Dalmine. Lo studio del movimento e la sua riproduzione, che evolvono fino ad un’imitazione il più possibile fedele alla realtà, vicino al confine tra naturale ed artificiale, sono i protagonisti di “Nel mondo animato”, documentario di Paolo Parmiggiani, presentato da Lab80 nella serata di mercoledì 9 ottobre alla Fondazione Dalmine, all’interno del calendario di eventi di BergamoScienza.
Uno studio del movimento che stimola, di conseguenza, uno sviluppo di forme tecnologiche e, parallelamente, artistiche. Paolo Parmiggiani, nel suo documentario (girato tra il 2015 e il 2020), descrive questa doppia esplorazione nella ricerca del movimento attraverso diverse variabili dell’animazione, intesa come facoltà che consente agli esseri umani di rappresentare ciò che è vivo o che sembra vivo.
Il regista, tra interviste e riprese dal vivo, conduce la propria ricerca attraverso mondi diversi, spaziando dai centri di ricerca fino al teatro e narrando l’impegno dell’uomo nella sperimentazione continua verso una sempre maggior comprensione del mondo, che dalla riproduzione e dall’imitazione cerca una propria evoluzione.
Il documentario inizia a partire da un’animazione artistica che imita in modo più preciso possibile i movimenti reali del corpo umano: si tratta delle marionette del teatro giapponese Bunraku, analizzato da Kanjuro Kiritake, del Bunraku Theatre di Osaka. Questo particolare tipo di teatro di marionetta si caratterizza per la complessità dei meccanismi utilizzati per ricreare i movimenti naturali del corpo, che, a loro volta, riescono ad esprimere esponenzialmente le singole emozioni dei personaggi, sempre legati alla narrazione.

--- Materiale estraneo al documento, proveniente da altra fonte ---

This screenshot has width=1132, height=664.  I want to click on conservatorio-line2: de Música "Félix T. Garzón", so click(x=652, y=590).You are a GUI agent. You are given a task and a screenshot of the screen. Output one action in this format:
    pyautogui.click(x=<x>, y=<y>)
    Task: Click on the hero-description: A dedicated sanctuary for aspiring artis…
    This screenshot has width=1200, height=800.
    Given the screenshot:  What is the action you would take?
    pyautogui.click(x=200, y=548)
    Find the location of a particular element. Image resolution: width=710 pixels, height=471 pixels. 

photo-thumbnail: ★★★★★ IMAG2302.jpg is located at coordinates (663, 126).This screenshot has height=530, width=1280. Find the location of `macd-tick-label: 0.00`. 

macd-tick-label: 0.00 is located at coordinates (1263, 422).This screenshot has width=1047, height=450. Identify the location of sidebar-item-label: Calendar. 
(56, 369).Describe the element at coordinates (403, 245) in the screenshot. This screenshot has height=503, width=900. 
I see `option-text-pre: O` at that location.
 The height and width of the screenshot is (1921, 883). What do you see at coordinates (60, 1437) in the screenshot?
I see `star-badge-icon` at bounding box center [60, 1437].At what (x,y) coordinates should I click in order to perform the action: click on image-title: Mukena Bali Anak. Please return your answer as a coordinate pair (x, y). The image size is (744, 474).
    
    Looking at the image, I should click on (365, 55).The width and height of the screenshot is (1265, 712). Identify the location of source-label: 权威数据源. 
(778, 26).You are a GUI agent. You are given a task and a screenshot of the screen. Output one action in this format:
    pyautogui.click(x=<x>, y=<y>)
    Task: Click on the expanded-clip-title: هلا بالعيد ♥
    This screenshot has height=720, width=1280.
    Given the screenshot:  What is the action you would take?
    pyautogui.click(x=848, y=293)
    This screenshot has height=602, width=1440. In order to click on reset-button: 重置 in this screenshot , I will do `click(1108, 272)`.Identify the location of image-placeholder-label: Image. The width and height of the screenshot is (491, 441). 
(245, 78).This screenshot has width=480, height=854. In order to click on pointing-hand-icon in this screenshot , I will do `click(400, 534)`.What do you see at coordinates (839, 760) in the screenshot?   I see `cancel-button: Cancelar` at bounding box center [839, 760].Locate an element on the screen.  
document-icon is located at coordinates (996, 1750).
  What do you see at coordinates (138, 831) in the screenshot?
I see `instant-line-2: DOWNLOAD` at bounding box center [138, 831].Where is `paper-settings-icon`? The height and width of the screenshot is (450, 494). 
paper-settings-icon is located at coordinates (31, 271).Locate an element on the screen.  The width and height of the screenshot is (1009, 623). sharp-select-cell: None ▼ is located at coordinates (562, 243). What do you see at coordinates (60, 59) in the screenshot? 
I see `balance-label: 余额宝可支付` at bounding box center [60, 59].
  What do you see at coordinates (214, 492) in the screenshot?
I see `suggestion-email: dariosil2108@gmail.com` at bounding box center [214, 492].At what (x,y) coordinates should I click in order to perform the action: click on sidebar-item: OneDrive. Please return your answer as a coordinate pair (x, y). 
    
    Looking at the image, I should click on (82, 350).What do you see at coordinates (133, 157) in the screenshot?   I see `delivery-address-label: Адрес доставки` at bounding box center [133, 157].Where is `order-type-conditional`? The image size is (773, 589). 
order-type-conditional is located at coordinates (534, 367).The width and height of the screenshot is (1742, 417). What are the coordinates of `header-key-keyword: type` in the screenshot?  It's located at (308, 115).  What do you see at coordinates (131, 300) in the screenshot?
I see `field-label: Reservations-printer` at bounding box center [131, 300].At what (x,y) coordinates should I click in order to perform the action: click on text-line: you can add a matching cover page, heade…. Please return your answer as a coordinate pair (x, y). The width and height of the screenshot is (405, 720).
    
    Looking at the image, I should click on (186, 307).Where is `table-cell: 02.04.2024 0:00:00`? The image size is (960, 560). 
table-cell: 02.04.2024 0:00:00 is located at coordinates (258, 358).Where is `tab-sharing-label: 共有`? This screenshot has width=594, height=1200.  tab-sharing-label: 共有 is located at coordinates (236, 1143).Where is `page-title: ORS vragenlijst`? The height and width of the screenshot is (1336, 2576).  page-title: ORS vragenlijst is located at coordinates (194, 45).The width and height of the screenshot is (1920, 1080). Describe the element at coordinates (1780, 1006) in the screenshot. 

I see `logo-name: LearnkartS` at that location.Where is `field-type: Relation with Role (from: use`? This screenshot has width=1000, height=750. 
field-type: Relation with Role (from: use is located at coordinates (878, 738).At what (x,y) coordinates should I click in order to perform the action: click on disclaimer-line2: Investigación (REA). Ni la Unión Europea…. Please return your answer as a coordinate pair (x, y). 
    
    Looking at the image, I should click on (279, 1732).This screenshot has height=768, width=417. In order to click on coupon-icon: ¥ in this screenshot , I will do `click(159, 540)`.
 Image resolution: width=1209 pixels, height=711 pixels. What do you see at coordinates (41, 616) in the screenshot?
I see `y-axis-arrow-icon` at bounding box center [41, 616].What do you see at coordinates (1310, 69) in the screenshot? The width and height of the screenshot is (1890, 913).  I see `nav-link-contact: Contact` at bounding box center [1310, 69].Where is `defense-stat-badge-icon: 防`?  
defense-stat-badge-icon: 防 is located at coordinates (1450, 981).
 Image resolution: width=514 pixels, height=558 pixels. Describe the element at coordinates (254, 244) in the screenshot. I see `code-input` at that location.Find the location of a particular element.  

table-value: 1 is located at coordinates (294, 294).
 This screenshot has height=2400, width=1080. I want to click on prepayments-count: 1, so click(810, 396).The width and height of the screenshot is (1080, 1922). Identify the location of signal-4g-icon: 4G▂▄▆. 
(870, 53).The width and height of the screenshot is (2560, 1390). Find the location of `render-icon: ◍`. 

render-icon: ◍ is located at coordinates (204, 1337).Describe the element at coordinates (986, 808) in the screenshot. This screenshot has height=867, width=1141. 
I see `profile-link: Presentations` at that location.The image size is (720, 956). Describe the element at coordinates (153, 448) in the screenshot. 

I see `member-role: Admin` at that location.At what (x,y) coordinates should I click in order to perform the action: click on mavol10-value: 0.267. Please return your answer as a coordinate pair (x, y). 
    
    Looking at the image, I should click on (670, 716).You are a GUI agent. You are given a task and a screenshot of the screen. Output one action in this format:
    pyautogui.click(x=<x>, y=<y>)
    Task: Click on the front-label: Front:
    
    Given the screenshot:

Dall’espressione artistica si passa a quella robotica: si tratta di iCub, un robot con struttura umanoide che può replicare anche un processo di sviluppo cognitivo. Creato all’interno dell’Istituto Italiano di Tecnologia di Genova, il robot risponde alla domanda di Alan Turing “perché invece di costruire un sistema intelligente non costruiamo un sistema-bambino che impara a diventare intelligente?”. Uno sviluppo che possa amplificare le capacità di relazione del robot con il mondo circostante.
Da un’animazione nata dallo studio scientifico, che vuole intercettare il progresso, all’animazione che nasce da un’imitazione del reale per arrivare all’artificio che, a sua volta, rimanda e riconduce al reale. “L’arte riguarda l’artificio” spiega Barry Purves, burattinaio e regista che utilizza l’animazione in stop-motion per “raccontare ciò che non si può esprimere a parole”, portando in scena ed analizzando la propria realtà, con un’artificialità che crea linguaggi.
Il mondo animale viene invece preso a modello all’interno del gruppo di ricerca di Jean-Baptiste Mouret, dell’INRIA Grand est Research Center di Nancy, dove, proprio a partire dalla capacità di adattamento degli animali, è in corso uno studio per sviluppare un algoritmo di auto-compensazione per robot danneggiati. Un algoritmo che possa permettere ai robot adattativi di compensare eventuali danni alla propria struttura, per portare a termine la loro missione.
Una simbiosi tra studio del movimento e natura sono le “Srandbeest” di Theo Jansen, strutture cinetiche animate dal vento, costruite tramite tubi, che rappresentano una sorta di “proteina” per queste strutture. Strutture animate che ricordano, nei movimenti, quelli delle articolazioni degli animali, venendo però “alimentate” dal vento. “Animali che si estinguono”, ma che rendono in maniera efficace (e suggestiva) movimenti e funzioni degli arti del corpo.
Parmiggiani mostra esempi molto diversi tra loro, ma tutti estremamente particolareggiati ed affascinanti, in grado di rendere testimonianza delle capacità artistiche dell’uomo nello studio e nella riproposizione del movimento ed, allo stesso tempo, portare una riflessione sull’evoluzione dei robot, sempre più in grado di riproporre movimenti ed elementi vicini al mondo naturale, che portano il “mondo animato” in direzione di uno sviluppo tecnologico che corre veloce verso un futuro che risulta sempre più attuale.